Фрагмент текста:
━━━━━━━━━━━━━━━━━━━━━━━━━━━━━━
Летом 1919 года фронтов больше всего — их сразу 8. Но на трех фронтах боевые действия почти не ведутся, на двух ведутся вяло… И с них снимают контингенты войск на главные фронты этого времени: Восточный и Южный.
Конечно, и белые, и казаки перебрасывали войска с одних мест в другие — по мере оперативной необходимости. Терские казаки участвовали во взятии Киева, а Колчак из Омска руководил переговорами Юденича с Маннергеймом в Финляндии.
Но ни у казаков, ни у белых не было таких возможностей для маневра, как у красных. Одной из причин, по которым они выиграли Гражданскую войну, было как раз расположение Советской республики в центре России. В огненном кольце вспыхивавших и погасавших фронтов.
Объявив массовую мобилизацию, коммунисты получили колоссальное численное превосходство над любой армией своих врагов и даже над любым возможным объединением своих врагов. Ведь на их территории жило 65 % населения всей России.
Коммунисты с самого начала имели огромное преимущество в снаряжении, технике, вооружении: под руками у них оказались военные склады царской России. Но бронепоезда не ходят сами, самолеты водят военные летчики, пушки стреляют не сами. Чтобы привести в действие военную технику, нужна армия, а не митингующий сброд.
━━━━━━━━━━━━━━━━━━━━━━━━━━━━━━
Исходные материалы:

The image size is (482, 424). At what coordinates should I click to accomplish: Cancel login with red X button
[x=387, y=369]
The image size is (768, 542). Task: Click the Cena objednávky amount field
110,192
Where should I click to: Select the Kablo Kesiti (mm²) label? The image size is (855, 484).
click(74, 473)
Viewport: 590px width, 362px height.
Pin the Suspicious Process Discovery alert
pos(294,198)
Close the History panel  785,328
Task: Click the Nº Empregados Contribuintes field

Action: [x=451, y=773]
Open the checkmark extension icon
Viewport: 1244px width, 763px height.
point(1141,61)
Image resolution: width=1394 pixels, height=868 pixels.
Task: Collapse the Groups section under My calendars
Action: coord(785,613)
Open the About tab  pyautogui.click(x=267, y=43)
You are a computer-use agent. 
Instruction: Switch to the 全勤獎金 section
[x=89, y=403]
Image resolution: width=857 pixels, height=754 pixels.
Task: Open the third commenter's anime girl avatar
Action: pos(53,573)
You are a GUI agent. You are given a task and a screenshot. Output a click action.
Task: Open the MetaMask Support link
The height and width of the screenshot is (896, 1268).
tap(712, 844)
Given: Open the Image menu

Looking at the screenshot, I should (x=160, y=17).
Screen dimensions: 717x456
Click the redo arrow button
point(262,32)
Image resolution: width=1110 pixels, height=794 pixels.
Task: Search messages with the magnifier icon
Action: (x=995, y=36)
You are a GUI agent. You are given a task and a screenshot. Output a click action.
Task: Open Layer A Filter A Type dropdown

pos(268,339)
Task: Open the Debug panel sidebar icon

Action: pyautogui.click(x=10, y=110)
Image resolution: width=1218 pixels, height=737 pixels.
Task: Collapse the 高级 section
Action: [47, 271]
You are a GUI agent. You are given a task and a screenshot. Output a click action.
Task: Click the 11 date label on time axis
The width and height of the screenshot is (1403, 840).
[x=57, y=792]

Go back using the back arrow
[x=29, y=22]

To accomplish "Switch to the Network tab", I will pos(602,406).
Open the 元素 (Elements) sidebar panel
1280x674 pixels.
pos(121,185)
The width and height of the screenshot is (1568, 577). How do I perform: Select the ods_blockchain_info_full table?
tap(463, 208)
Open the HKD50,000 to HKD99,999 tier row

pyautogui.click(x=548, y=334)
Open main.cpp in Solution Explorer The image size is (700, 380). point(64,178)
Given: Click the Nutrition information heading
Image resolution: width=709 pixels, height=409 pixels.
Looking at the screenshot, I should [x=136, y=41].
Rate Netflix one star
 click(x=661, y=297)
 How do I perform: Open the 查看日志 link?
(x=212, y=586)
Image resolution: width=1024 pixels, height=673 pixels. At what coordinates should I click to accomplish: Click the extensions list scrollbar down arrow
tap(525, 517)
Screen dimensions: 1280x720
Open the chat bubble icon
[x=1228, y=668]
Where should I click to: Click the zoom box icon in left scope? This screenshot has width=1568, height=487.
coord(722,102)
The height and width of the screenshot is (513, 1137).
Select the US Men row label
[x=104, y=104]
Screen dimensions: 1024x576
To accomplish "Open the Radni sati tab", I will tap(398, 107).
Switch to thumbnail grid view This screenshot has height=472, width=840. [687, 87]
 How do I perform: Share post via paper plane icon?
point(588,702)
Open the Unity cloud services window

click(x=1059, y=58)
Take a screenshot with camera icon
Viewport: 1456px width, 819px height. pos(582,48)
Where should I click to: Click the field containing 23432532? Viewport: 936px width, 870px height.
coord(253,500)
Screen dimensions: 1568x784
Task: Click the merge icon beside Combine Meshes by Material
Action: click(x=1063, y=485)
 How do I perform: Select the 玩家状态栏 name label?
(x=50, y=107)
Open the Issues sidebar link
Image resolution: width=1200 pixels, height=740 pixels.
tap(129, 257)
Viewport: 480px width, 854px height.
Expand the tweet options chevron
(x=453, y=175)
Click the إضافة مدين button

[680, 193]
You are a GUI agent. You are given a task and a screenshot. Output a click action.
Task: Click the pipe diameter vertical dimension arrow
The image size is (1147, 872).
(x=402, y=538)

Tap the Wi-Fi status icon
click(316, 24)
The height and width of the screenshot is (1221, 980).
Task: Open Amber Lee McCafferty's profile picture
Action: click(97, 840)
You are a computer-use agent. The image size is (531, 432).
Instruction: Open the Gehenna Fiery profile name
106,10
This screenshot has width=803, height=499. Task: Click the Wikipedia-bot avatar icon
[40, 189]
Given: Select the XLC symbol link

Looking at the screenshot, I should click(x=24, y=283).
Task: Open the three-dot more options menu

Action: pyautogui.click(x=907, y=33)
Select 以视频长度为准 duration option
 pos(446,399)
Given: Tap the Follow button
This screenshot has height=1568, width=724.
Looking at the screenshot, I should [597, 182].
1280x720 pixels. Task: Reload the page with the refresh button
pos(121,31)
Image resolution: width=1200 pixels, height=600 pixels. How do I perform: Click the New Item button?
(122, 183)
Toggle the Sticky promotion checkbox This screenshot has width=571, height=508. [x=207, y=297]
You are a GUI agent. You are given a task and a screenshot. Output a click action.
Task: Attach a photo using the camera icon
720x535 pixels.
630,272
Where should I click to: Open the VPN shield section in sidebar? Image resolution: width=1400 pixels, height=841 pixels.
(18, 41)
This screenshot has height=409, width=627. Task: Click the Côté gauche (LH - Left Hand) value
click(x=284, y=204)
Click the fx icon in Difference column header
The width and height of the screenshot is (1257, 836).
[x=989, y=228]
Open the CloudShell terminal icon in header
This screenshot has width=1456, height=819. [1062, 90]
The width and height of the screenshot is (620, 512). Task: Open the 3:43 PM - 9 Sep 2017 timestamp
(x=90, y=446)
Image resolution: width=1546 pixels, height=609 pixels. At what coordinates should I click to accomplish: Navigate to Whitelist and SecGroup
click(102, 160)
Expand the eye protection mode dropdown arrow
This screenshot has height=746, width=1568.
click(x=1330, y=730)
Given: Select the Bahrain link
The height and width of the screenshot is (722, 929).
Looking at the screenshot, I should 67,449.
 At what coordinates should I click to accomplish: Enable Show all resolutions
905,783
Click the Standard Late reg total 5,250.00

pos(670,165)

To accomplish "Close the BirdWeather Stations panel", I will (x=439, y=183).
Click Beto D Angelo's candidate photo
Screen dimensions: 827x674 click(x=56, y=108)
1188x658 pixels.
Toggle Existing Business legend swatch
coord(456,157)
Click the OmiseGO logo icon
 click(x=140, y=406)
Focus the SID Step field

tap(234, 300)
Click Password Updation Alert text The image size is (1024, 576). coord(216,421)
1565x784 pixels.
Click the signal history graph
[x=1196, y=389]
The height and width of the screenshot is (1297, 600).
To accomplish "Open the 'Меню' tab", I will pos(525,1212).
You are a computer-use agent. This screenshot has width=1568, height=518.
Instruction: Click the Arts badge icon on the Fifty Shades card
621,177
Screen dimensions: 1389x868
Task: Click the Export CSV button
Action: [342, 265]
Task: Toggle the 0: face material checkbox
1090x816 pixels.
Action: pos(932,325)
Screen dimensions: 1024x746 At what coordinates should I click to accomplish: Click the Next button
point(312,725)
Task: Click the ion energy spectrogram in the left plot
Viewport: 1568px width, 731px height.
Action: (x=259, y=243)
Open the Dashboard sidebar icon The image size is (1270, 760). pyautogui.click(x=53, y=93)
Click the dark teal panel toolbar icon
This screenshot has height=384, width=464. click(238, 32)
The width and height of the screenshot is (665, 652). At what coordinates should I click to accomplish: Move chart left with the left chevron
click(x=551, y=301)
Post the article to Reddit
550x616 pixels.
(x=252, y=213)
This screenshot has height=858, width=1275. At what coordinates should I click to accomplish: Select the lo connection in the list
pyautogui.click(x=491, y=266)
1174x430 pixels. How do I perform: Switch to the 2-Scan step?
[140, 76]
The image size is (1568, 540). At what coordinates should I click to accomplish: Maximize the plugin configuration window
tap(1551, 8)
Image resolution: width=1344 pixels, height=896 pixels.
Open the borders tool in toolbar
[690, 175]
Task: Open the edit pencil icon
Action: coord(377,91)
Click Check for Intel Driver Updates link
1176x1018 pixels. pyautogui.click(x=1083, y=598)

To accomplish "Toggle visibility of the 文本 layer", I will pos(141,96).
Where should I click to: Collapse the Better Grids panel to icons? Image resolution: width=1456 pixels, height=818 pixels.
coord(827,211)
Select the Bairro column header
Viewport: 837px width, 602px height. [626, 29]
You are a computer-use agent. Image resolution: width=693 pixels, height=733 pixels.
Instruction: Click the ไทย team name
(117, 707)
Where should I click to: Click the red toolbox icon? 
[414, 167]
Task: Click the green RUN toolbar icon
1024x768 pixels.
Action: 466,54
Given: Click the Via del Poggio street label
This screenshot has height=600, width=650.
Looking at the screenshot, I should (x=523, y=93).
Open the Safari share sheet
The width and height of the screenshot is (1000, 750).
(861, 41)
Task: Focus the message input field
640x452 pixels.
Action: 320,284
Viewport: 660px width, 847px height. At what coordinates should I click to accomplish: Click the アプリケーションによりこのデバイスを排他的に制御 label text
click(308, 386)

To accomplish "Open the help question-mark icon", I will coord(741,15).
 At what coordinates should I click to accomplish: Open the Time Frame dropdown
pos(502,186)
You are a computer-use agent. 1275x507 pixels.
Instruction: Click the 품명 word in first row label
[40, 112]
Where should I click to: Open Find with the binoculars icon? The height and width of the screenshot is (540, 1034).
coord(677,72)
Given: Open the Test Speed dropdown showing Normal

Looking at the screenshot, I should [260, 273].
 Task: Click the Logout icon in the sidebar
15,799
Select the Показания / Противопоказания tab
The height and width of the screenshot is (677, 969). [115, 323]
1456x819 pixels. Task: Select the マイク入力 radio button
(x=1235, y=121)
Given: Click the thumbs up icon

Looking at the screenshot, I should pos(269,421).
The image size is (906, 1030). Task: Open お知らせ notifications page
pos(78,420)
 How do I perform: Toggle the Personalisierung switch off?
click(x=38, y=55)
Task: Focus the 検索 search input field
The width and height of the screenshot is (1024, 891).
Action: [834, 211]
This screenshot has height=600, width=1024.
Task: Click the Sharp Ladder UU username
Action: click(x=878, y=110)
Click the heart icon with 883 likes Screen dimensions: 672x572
━━━━━━━━━━━━━━━━━━━━━━━━━━━━━━
Поставленная задача A:
Изложите фрагмент о Гражданской войне в трех предложениях.
Поставленная задача B:
Перечислите все виды военной техники, которые прямо названы во фрагменте о Гражданской войне.

Полный ответ A:
Летом 1919 года фронтов было восемь, и с тех, где бои почти не велись или велись вяло, войска снимали на главные — Восточный и Южный. У белых и казаков не было таких возможностей для маневра, как у красных, которым помогали положение Советской республики в центре России, 65 % населения на ее территории и военные склады царской России. Однако, чтобы привести военную технику в действие, нужна была армия, а не митингующий сброд.

Полный ответ B:
Бронепоезда, самолеты, пушки.